Odds on Etruscan Evens
The Etruscans were a civilization in the Tuscany area of Italy, known from at least 700 BC and distinguished by their rather unique language and pre-Roman material culture. By the first century AD, though, nearly all evidence of the Etruscan language had been wiped out and replaced by Latin as the lingua franca of the vast Roman Empire. Because the Etruscan language was a linguistic isolate, classical linguists do not know the whole language. They have, however, been able to translate almost all instances of it (evidence of which is often found in tombs), thanks in large part to bilingual documents like the Pyrgi tablets and the very cool Piacenza liver, a tool used by priests in haruspicy (divination based on animals' entrails):
Although my chronological specialty in ancient Italy is the Roman Empire (1st-4th c AD), I am, like every other Roman archaeologist, still fascinated by the rather mysterious Etruscans and their contributions to Roman culture and the Latin language. This week's early view of Archaeometry brought me yet another interesting article: "Gambling with Etruscan dice: a tale of numbers and letters" (Artioli et al., in press). In this short paper, the authors present an elegant solution to the longstanding question of Etruscan numerals, namely whether the Etruscan words huth and sa represent 4 and 6 or 6 and 4, respectively. The wikipedia article on Etruscan numerals (which I assume is based on the work of Giuliano and Larissa Bonfante, although no attribution is given), notes that most Etruscologists agree that huth is 4 and sa is 6.

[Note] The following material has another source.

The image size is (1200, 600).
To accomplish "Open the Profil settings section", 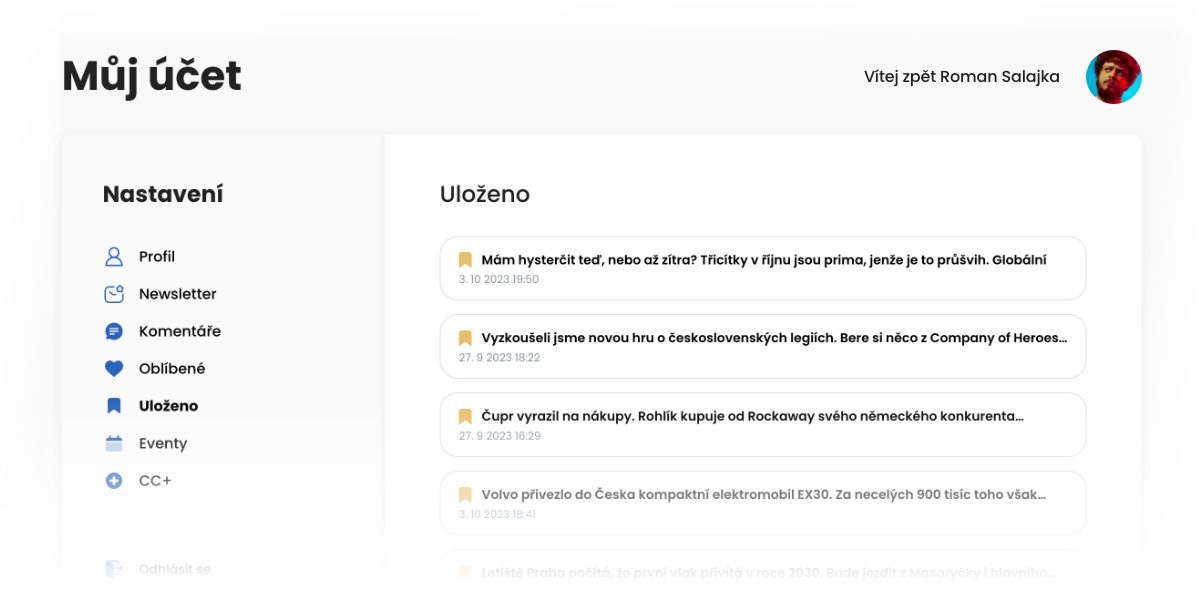I will pos(157,257).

Artioli and colleagues delve into this linguistic mystery by investigating 93 Etruscan dice: 91 with dots/pips and the only 2 that have been found with words written on them. All of these are 6-sided dice, meaning - for you math geeks - there are 15 possible enantiomorphic permutations (combinations of two numbers on opposite sides of the die, or 6!/48). The authors, however, found only 2 permutations in the 91 dice they examined. The first permutation has the numbers in ordinal fashion: 1-2, 3-4, 5-6. The second permutation, which still exists today, has the numbers add to seven: 1-6, 2-5, 3-4. A seriation of the dice revealed that prior to the 5th century BC, the dice all had the ordinal permutation, and after the 3rd century BC, the dice all had the add-to-seven permutation (with add-to-seven waxing and ordinal waning in the intervening centuries). This fact is interesting in and of itself, but what the authors further realized was that in both permutations, 3 always exists opposite to 4.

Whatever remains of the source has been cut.